- Native name: 佐藤和俊
- Born: June 12, 1978 (age 47)
- Hometown: Matsudo

Career
- Achieved professional status: October 1, 2003 (aged 25)
- Badge Number: 250
- Rank: 7-dan
- Teacher: Jun'ichi Kase [ja] (7-dan)
- Meijin class: B2
- Ryūō class: 3

Websites
- JSA profile page

= Kazutoshi Satō =

Japanese shogi player

Kazutoshi Satō (佐藤 和俊, Satō Kazutoshi) is a Japanese professional shogi player ranked 7-dan.

==Early life and apprentice professional==
Satō was born on June 12, 1978, in Matsudo, Chiba Prefecture. The first shogi book he ever read was a book written by shogi professional Hifumi Katō. The book was written for beginners and explained the apprentice school system and what it took to become a shogi professional. After reading this book, Satō decided to try to become strong enough to become an apprentice professional before graduating from elementary school, but still considered shogi to be just a hobby. As a fourth-grade student, he started traveling to neighboring Kashiwa to practice at the Kashiwa Shogi Center.

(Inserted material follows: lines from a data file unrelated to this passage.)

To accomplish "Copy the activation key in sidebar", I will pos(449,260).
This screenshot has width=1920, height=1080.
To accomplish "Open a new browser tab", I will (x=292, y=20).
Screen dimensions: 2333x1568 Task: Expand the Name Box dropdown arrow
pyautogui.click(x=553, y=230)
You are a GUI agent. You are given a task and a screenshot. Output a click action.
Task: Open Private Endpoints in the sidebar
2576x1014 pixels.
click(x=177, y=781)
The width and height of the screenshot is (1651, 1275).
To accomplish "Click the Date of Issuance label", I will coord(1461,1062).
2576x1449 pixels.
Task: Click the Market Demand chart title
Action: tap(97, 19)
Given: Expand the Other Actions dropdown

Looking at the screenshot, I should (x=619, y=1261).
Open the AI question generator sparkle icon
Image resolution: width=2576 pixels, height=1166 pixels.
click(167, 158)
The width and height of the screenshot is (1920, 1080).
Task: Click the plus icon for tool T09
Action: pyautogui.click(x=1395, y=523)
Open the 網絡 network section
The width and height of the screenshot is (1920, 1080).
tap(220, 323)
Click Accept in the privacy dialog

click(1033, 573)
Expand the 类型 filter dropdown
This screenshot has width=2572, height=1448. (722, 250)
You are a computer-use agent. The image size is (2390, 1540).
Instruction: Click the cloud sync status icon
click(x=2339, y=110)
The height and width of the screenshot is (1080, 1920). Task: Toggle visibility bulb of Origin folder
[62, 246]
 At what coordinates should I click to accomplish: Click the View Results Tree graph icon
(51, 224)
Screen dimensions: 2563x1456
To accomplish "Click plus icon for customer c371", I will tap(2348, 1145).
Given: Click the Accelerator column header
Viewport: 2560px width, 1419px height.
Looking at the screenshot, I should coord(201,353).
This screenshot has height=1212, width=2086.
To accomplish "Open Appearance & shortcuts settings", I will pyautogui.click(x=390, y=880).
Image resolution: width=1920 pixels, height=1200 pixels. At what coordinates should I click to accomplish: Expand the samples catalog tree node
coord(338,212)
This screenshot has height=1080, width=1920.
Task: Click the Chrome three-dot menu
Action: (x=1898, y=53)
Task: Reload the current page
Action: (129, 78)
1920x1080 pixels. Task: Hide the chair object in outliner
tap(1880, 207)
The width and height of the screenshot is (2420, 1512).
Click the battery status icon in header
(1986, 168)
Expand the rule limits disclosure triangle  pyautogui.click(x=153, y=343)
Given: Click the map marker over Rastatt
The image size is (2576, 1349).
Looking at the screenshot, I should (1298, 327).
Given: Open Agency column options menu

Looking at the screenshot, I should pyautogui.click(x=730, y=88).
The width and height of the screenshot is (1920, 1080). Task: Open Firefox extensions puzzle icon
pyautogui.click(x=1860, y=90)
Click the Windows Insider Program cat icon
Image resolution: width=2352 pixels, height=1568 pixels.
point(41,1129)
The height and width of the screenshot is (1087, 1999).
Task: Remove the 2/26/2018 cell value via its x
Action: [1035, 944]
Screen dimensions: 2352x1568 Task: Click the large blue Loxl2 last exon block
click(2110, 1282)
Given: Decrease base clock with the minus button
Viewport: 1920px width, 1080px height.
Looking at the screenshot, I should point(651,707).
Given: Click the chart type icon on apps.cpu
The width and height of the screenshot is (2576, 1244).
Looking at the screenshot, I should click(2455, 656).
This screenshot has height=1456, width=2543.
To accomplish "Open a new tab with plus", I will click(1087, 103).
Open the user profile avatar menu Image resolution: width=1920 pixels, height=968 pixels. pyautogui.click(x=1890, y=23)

Satō entered the Japan Shogi Association's apprentice school as a student of shogi professional Jun'ichi Kase at the rank of 6-kyū in 1990, was promoted to the rank of 1-dan in 1994 and then obtained full professional status and the rank of 4-dan after finishing second in the 33rd 3-dan League with a record of 14 wins and 4 losses.

==Shogi professional==
===Promotion history===
Satō's promotion history is as follows:
- 6-kyū: 1990
- 1-dan: 1994
- 4-dan: October 1, 2003
- 5-dan: November 2, 2007
- 6-dan: March 24, 2014
- 7-dan: October 30, 2019

===Awards and honors===
Satō won the Japan Shogi Association's Annual Shogi Award for "Most Consecutive Wins" for the 2007–2008 shogi year.